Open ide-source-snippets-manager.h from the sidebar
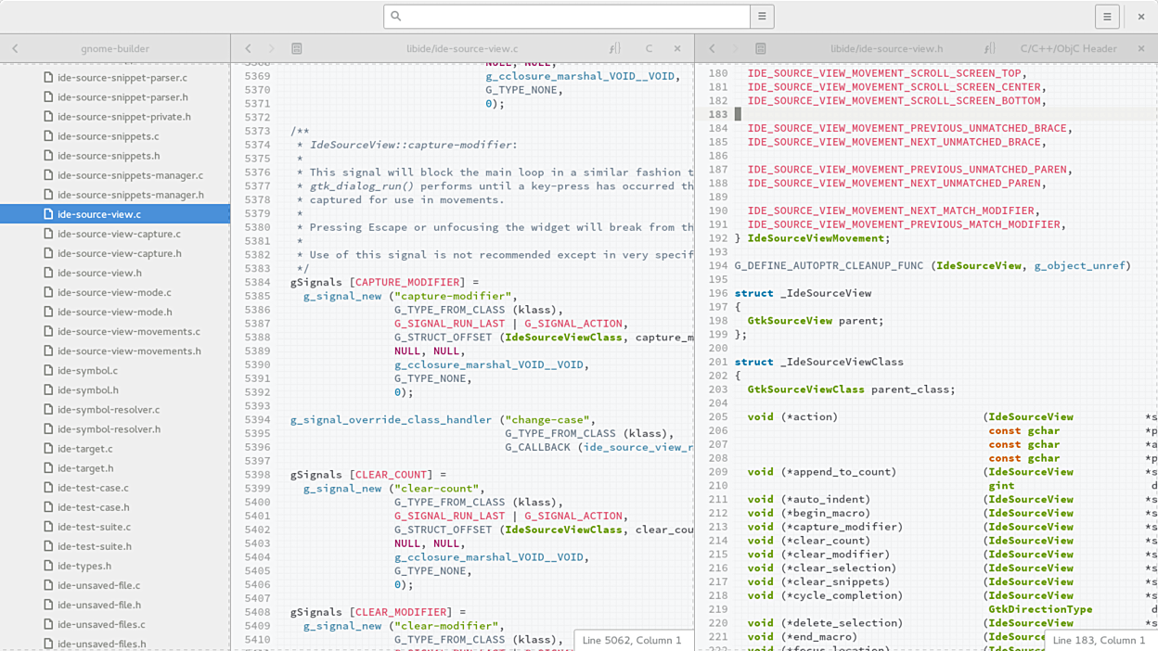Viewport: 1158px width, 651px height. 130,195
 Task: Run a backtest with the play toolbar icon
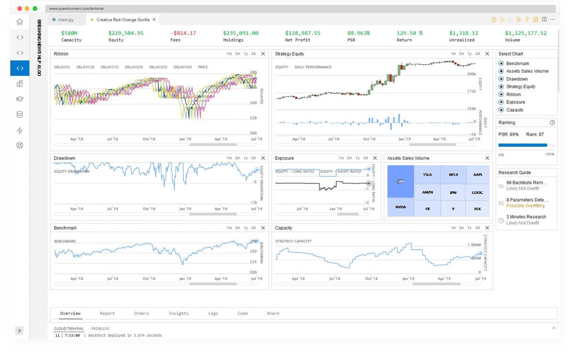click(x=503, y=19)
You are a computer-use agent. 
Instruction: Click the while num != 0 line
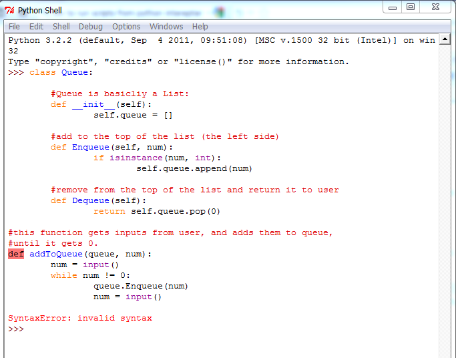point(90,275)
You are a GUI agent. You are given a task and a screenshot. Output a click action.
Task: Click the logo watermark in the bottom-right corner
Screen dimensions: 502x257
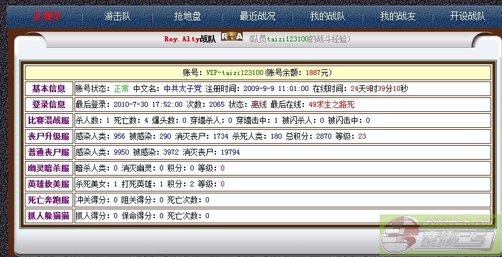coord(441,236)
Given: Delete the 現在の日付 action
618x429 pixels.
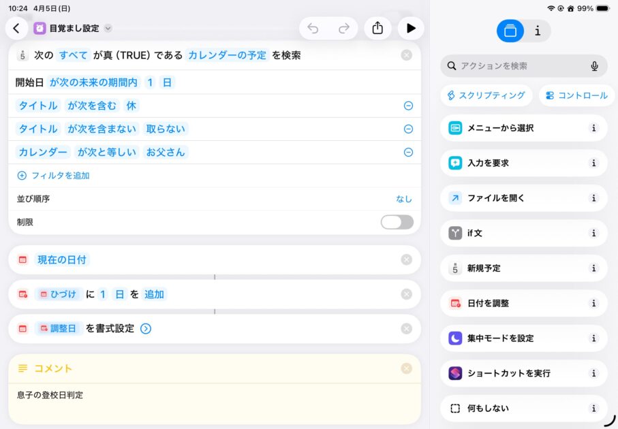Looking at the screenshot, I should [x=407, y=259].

§ **Problem description**: Transcribe all entries above exactly. Omit the pictures.

§ **Output of the exercise**:
Open ide-source-snippets-manager.h from the sidebar
Viewport: 1158px width, 651px height. 130,195
 Task: Run a backtest with the play toolbar icon
click(x=503, y=19)
You are a computer-use agent. 
Instruction: Click the while num != 0 line
point(90,275)
You are a GUI agent. You are given a task and a screenshot. Output a click action.
Task: Click the logo watermark in the bottom-right corner
Screen dimensions: 502x257
coord(441,236)
Given: Delete the 現在の日付 action
618x429 pixels.
Looking at the screenshot, I should [x=407, y=259].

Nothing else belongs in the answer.